Conversion routines to the UTF8 format. More...

Static Public Member Functions
static uint_t	IsValid (uint16_t uInput) noexcept
	Validate a UTF16 value.

static uint_t	IsValid (const uint16_t *pInput) noexcept
	Check a UTF16 "C" string for validity.

static uint_t	IsValid (const uint16_t *pInput, uintptr_t uElementCount) noexcept
	Check a UTF16 uint16_t array for validity.

static uint16_t	translate_from_UTF8 (const char *pInput) noexcept
	Return a UTF16 code from a UTF8 stream.

static uintptr_t	translate_from_UTF8 (uint16_t pOutput, uintptr_t uOutputSize, const char pInput) noexcept
	Convert a UTF8 "C" string into a UTF16 stream.

static uintptr_t	translate_from_UTF8 (uint16_t pOutput, uintptr_t uOutputSize, const char pInput, uintptr_t uInputSize) noexcept
	Convert a UTF8 stream into a UTF16 uint16_t array.

Static Public Attributes
static const uint16_t	kInvalid = UINT16_MAX
	Value returned if a routine failed.

static const uint16_t	kEndianMark = 0xFEFFU
	Byte stream token for native endian.

static const uint16_t	kBigEndianMark = 0xFEFFU
	16 bit Byte Order Mark (BOM) for Big Endian UTF16 data.
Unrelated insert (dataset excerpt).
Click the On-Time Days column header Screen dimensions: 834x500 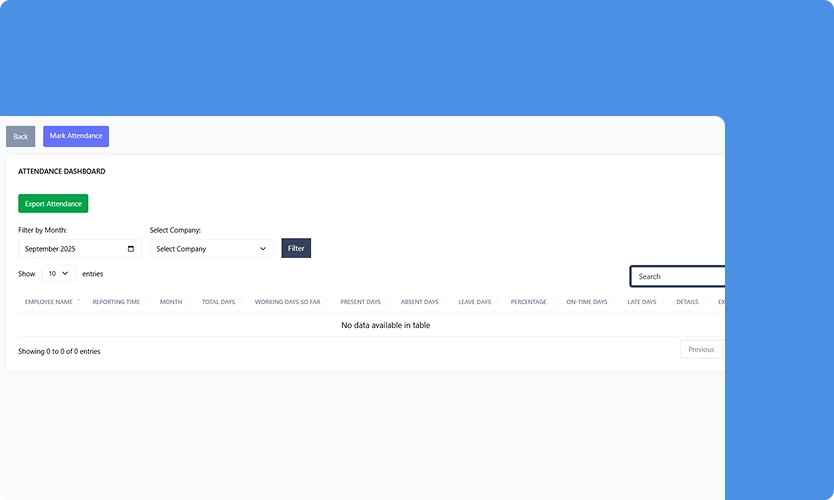click(586, 302)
static const uint16_t	kLittleEndianMark = 0xFFFEU
	16 bit Byte Order Mark (BOM) for Little Endian UTF16 data.

Detailed Description

Conversion routines to the UTF8 format.

UTF16 is a data format that allows Unicode data to be stored in a 16 bit wide "C" string. It is wide enough to contain all of the most popular characters for the worlds languages. These functions allow conversion from UTF8, which Burgerlib is based on, to UTF16 which some foreign APIs require for internationalization. Please note that these functions operate on strings that are native endian.

Member Function Documentation

◆ IsValid() [1/3]

uint_t BURGER_API Burger::UTF16::IsValid ( const uint16_t * pInput )

staticnoexcept

Check a UTF16 "C" string for validity.

Check a "C" string if it's a valid UTF16 stream. Return FALSE if there was an error, or TRUE if the bytes represent a valid UTF16 pattern.

Parameters

pInput Pointer to a zero terminated string, nullptr will page fault.

Returns: TRUE if the entire string is a valid UTF16 stream, FALSE if not.

◆ IsValid() [2/3]

uint_t BURGER_API Burger::UTF16::IsValid	(	const uint16_t *	pInput,
		uintptr_t	uElementCount )

staticnoexcept

Check a UTF16 uint16_t array for validity.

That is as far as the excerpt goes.